Vers de nouvelles options thérapeutiques ?
« Ces résultats, bien que préliminaires, renforcent l’intérêt croissant de la communauté scientifique pour les psychédéliques encadrés dans le traitement des addictions. Ils ouvrent la voie à des recherches à plus grande échelle pour mieux définir leur place dans l’arsenal thérapeutique face au trouble de l’usage de l’alcool, un problème de santé publique majeur souvent associé à la dépression » déclare le Pr Amandine Luquiens, médecin addictologue au CHU de Nîmes et pilote de l’étude.

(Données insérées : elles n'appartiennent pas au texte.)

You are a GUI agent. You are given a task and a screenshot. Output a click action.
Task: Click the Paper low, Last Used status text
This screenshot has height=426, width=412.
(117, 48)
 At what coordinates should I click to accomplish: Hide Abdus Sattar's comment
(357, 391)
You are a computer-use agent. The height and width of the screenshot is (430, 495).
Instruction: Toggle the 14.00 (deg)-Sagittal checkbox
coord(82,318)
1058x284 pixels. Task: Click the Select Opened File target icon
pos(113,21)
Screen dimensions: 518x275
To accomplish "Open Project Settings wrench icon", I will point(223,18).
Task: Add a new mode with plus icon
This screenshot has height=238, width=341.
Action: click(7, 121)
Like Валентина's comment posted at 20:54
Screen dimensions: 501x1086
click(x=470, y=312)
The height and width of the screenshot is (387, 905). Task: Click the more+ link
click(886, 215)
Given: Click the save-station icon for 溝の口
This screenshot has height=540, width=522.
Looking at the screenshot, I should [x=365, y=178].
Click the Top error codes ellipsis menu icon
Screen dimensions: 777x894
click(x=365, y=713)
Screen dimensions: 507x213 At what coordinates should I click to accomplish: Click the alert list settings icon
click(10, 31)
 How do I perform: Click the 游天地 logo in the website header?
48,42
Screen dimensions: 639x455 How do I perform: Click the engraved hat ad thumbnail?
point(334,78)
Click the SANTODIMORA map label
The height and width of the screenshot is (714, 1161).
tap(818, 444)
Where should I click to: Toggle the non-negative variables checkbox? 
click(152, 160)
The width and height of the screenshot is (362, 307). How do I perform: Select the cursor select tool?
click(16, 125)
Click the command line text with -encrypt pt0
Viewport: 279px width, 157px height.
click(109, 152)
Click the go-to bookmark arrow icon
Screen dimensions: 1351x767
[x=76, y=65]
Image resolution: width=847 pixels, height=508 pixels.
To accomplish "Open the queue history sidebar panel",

Cette étude, baptisée PAD (Psilocybin in Alcohol Dependence), a été récemment publiée dans la prestigieuse revue scientifique internationale Addiction, soulignant la portée mondiale de ces travaux.
Abstract
Contexte et Objectifs :
La psilocybine a émergé comme un traitement potentiel pour le trouble de l’usage d’alcool (AUD), mais les données d’efficacité initiale sont inconsistantes. La dépression suivant le sevrage alcoolique augmente significativement le risque de rechute. Cette étude pilote visait à évaluer la faisabilité, l’acceptabilité et l’efficacité préliminaire de la psychothérapie assistée par la psilocybine pour les patients vivant avec d’AUD et de dépression comorbide.
Méthodologie :
Une étude pilote prospective, monocentrique, en double aveugle, parallèle (2:1), randomisée et contrôlée.
Cadre :
L’étude a été menée dans un programme de traitement hospitalier pour l’addiction offrant des interventions intensives de prévention de la rechute.
Participants :
Sur 350 patients dépistés, 30 adultes (âge moyen 49±10 ans ; 43 % de femmes) avec un AUD sévère (critères DSM-5) et un score BDI-II ≥14 ont été inclus. Les participants avaient terminé leur sevrage entre 14 et 60 jours avant l’inclusion.
Interventions :
Les participants ont reçu soit deux sessions orales de 25 mg (n=20) ou 1 mg (n=10) de psychothérapie assistée par la psilocybine espacées de trois semaines, en complément des soins standards. Les patients, les investigateurs et les évaluateurs de résultats étaient tous en aveugle concernant le groupe des patients.
Mesures :
Le critère principal était la faisabilité, selon la participation aux deux sessions de dosage et les taux de recrutement/inclusion. Les critères secondaires incluaient l’usage d’alcool (Alcohol Timeline Followback), le temps jusqu’à la rechute, le craving (Craving Experience Questionnaire), la dépression (BDI-II), la sécurité et l’intégrité de l’aveugle.
Résultats :
Un participant dans le groupe 25 mg n’a pas pu recevoir la seconde dose en raison d’un infarctus du myocarde survenu trois jours plus tôt, sans lien avec le traitement. Quatre participants dans le groupe témoin ont refusé la seconde session après avoir deviné leur assignation de groupe (p-valeur=0,019), avec un participant s’autoadministrant du MDMA. À 12 semaines, le groupe 25 mg a montré un taux d’abstinence significativement plus élevé (11/20 (55 %) vs 1/9 (11 %) (un suivi perdu) (différence = -44 %, [IC 95 % : -82 % à -5,9 %]), p = 0,043), des réductions dans les jours de consommation -100 (-100 à -49) vs -93 (-96 à 0), p = 0,038 et la fréquence du craving -8 (-23 à -1) vs +7 (-2 à 11), p = 0,045, respectivement dans les groupes 25 vs 1 mg (médiane (25;75)). Les taux de rechute étaient de 35 % dans le groupe 25 mg et de 50 % dans le groupe témoin (HR = 0,52 [0,16 à 1,65]). Aucune différence d’efficacité n’a été observée en fonction de l’utilisation d’antidépresseurs en termes de consommation d’alcool et de dépression. L’aveugle était imparfait (deviné correctement par les patients : 93,3 % ; les investigateurs : 86,7 %). Vingt-cinq événements indésirables ont été rapportés chez 10 patients (50 %) dans le groupe 25 mg versus 6 patients (60 %) dans le groupe témoin.
Conclusions :
La psychothérapie assistée par la psilocybine semble faisable, acceptable et sûre chez les patients récemment sevrés souffrant de trouble de l’usage d’alcool et de dépression comorbide.